### Exercices
**1.** Résumez en deux phrases l'arrêt de la Cour de cassation.
**2.** Poursuivez l'arrêt de la Cour de cassation à partir de l'endroit où il s'arrête.
### Texte à lire ###
9 février 2023
Cour de cassation
Pourvoi n° 21-21.217

Deuxième chambre civile - Formation restreinte hors RNSM/NA

Publié au Bulletin

ECLI:FR:CCASS:2023:C200162

Titres et sommaires

RESPONSABILITE DELICTUELLE OU QUASI DELICTUELLE - Dommage - Réparation - Préjudice économique - Perte de gains professionnels futurs - Indemnisation - Préjudice au titre du retentissement économique définitif après consolidation - Préjudice distinct (non)

En application du principe de la réparation intégrale sans perte ni profit, une victime ne peut être indemnisée deux fois en réparation d'un même préjudice. Dès lors, encourt la cassation une cour d'appel qui alloue à une victime une somme au titre du « retentissement économique définitif après consolidation », calculée sur la base du coût horaire d'embauche d'un salarié, capitalisé pour l'avenir, alors que pour lui allouer une somme distincte au titre de sa perte future de revenus personnels, elle avait pris en considération la diminution du bénéfice annuel de son exploitation, qui inclut nécessairement le surcoût de charges lié à l'embauche d'un salarié

RESPONSABILITE DELICTUELLE OU QUASI DELICTUELLE - Dommage - Réparation - Réparation intégrale - Portée

Texte de la décision

CIV. 2

LM



COUR DE CASSATION
______________________


Audience publique du 9 février 2023




Cassation partielle


M. PIREYRE, président



Arrêt n° 162 F-B

Pourvoi n° W 21-21.217









R É P U B L I Q U E F R A N Ç A I S E

_________________________

AU NOM DU PEUPLE FRANÇAIS
_________________________


ARRÊT DE LA COUR DE CASSATION, DEUXIÈME CHAMBRE CIVILE, DU 9 FÉVRIER 2023


La société Pacifica, dont le siège est [Adresse 3], a formé le pourvoi n° W 21-21.217 contre l'arrêt rendu le 28 juin 2021 par la cour d'appel de Nancy (1re chambre civile), dans le litige l'opposant :

1°/ à Mme [P] [R], domiciliée [Adresse 1],

2°/ à la mutualité sociale agricole de Lorraine, dont le siège est [Adresse 2],

défenderesses à la cassation.
### Données fournies ###
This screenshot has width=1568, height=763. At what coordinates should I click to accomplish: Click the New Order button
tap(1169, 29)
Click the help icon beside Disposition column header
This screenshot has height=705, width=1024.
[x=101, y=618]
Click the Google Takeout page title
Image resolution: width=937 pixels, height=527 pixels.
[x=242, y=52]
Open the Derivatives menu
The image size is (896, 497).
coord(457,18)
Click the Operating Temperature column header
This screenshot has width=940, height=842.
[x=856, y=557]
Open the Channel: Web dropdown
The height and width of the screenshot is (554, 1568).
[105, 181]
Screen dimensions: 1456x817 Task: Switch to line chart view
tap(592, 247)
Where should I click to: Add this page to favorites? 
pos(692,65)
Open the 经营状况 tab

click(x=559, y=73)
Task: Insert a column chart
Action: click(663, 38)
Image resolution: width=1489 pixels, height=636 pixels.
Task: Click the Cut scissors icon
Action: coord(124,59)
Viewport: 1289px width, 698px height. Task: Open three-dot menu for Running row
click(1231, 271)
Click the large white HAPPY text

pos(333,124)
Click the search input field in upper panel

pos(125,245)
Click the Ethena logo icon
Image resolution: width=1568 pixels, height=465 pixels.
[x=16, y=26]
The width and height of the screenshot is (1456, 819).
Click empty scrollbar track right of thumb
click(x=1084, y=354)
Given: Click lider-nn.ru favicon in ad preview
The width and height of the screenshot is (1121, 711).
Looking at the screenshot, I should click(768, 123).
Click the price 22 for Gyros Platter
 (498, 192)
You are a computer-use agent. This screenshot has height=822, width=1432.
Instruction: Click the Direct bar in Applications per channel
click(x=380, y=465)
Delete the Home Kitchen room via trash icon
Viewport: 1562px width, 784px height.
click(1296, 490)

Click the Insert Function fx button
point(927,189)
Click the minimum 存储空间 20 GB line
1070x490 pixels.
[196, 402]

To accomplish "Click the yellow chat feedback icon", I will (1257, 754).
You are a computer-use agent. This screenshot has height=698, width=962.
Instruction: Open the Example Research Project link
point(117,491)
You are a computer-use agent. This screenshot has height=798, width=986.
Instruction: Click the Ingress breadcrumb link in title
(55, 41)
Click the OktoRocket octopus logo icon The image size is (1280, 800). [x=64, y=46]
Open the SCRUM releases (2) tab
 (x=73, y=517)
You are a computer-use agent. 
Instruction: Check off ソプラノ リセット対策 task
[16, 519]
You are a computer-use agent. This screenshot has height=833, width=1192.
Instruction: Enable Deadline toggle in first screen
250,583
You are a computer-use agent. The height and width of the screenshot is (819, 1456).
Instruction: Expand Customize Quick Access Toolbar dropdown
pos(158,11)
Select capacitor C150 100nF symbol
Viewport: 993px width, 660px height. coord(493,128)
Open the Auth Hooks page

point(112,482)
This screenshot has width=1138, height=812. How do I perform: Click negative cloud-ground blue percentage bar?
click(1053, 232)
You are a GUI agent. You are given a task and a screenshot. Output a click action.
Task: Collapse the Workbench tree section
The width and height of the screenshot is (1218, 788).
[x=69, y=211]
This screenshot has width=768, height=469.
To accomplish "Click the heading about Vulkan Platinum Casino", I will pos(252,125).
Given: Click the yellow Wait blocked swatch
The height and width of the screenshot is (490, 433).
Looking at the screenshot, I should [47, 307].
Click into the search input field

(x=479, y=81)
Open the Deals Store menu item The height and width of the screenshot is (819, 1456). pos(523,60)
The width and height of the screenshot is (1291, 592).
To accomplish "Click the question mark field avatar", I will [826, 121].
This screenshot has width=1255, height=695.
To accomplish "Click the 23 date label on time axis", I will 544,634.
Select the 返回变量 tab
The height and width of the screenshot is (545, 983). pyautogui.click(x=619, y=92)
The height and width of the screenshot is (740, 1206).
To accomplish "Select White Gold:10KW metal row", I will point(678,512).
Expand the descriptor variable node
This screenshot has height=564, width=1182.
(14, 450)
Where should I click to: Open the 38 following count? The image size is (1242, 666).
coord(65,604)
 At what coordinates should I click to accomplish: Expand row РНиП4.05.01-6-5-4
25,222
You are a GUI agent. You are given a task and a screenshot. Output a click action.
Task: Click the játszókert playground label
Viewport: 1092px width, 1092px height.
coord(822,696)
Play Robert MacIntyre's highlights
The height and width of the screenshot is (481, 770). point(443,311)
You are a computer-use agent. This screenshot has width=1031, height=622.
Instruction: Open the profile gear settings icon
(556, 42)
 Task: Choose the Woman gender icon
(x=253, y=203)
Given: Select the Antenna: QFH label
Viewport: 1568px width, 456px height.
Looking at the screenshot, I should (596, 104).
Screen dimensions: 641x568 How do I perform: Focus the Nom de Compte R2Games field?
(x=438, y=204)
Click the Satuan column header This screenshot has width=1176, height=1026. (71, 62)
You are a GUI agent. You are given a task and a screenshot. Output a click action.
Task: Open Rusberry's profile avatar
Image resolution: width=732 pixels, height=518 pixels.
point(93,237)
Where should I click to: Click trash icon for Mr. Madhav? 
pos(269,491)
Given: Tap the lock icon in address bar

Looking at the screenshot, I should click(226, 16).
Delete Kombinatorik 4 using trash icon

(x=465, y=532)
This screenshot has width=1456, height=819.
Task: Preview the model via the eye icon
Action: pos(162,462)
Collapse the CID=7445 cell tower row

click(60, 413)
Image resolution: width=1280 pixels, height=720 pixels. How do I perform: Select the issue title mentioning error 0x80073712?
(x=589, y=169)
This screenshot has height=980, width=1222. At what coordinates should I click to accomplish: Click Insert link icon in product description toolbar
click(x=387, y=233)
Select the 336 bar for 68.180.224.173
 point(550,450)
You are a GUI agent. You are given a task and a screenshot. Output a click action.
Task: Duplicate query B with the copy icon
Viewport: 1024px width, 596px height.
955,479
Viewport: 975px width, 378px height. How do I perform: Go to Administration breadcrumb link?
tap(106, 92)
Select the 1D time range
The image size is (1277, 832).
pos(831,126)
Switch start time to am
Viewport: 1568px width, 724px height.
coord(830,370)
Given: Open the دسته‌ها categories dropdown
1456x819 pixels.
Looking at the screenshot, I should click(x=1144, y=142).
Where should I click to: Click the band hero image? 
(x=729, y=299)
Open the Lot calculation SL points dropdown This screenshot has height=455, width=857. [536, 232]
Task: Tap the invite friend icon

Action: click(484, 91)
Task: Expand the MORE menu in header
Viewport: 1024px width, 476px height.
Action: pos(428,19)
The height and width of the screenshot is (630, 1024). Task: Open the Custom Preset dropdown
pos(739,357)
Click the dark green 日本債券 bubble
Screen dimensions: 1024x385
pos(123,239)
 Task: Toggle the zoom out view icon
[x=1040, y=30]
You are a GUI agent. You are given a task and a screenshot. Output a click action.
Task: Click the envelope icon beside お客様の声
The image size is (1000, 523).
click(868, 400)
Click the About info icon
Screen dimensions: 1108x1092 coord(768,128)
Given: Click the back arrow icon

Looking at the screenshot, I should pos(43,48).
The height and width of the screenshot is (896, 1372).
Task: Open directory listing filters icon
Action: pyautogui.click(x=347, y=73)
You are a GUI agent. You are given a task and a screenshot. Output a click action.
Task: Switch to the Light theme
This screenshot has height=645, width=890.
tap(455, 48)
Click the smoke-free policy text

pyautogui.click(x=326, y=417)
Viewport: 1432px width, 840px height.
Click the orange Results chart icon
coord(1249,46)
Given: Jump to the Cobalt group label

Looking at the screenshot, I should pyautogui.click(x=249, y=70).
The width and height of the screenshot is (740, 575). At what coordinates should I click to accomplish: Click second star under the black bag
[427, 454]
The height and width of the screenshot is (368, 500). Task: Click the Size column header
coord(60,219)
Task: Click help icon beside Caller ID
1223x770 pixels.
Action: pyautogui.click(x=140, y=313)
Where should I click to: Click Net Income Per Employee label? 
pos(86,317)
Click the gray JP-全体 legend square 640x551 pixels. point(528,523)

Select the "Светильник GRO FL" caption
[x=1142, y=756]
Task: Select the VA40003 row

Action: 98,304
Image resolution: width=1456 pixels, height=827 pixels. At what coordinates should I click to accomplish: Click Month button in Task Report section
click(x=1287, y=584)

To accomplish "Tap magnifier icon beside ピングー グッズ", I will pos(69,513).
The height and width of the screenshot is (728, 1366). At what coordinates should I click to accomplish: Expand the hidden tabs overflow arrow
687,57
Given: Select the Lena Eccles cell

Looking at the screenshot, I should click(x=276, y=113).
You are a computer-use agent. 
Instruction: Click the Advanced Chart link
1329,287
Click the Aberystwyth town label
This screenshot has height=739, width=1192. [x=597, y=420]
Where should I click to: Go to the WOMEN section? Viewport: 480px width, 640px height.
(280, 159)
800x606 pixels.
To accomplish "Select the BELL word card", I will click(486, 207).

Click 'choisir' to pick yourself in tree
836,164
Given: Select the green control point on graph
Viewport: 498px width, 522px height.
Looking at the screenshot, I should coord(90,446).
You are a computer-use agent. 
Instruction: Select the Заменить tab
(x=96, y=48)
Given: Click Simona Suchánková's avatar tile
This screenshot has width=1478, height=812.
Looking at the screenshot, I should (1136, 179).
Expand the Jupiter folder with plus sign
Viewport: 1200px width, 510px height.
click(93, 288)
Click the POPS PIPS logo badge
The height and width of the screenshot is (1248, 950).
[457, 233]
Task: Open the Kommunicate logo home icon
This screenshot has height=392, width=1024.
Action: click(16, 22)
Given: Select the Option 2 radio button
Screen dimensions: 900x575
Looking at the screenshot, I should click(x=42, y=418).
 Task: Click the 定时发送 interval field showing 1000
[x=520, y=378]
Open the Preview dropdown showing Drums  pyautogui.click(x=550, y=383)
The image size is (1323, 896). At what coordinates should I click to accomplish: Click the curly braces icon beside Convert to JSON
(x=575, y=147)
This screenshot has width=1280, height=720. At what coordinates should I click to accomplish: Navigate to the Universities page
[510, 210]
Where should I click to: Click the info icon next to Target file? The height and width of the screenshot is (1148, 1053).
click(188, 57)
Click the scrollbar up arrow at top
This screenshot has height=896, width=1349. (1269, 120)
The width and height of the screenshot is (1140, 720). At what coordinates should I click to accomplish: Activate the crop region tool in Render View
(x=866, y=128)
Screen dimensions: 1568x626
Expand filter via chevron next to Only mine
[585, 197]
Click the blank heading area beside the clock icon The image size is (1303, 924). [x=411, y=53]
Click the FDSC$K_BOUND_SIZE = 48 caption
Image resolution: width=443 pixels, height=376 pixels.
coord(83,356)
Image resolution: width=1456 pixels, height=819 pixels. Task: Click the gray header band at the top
###
### Corrigés
**1.** Par un arrêt du 9 février 2023, la deuxième chambre civile de la Cour de cassation, saisie d'un pourvoi de la société Pacifica contre un arrêt de la cour d'appel de Nancy, juge qu'en application du principe de la réparation intégrale sans perte ni profit, une victime ne peut être indemnisée deux fois d'un même préjudice. Encourt donc la cassation la cour d'appel qui alloue à la victime une somme au titre du « retentissement économique définitif après consolidation », calculée sur le coût horaire d'embauche d'un salarié, alors qu'elle lui accorde déjà une somme distincte pour sa perte future de revenus, fondée sur la baisse du bénéfice annuel de son exploitation, qui inclut nécessairement ce surcoût.

**2.**
La demanderesse invoque, à l'appui de son pourvoi, le moyen unique de cassation annexé au présent arrêt.

Le dossier a été communiqué au procureur général.

Sur le rapport de Mme Philippart, conseiller référendaire, les observations de la SARL Cabinet Rousseau et Tapie, avocat de la société Pacifica, de la SCP Didier et Pinet, avocat de Mme [R], et l'avis de Mme Nicolétis, avocat général, après débats en l'audience publique du 3 janvier 2023 où étaient présents M. Pireyre, président, Mme Philippart, conseiller référendaire rapporteur, Mme Leroy-Gissinger, conseiller doyen, et M. Carrasco, greffier de chambre,

la deuxième chambre civile de la Cour de cassation, composée des président et conseillers précités, après en avoir délibéré conformément à la loi, a rendu le présent arrêt.

Faits et procédure

1. Selon l'arrêt attaqué (Nancy, 28 juin 2021), Mme [R] a été victime d'un accident de la vie privée.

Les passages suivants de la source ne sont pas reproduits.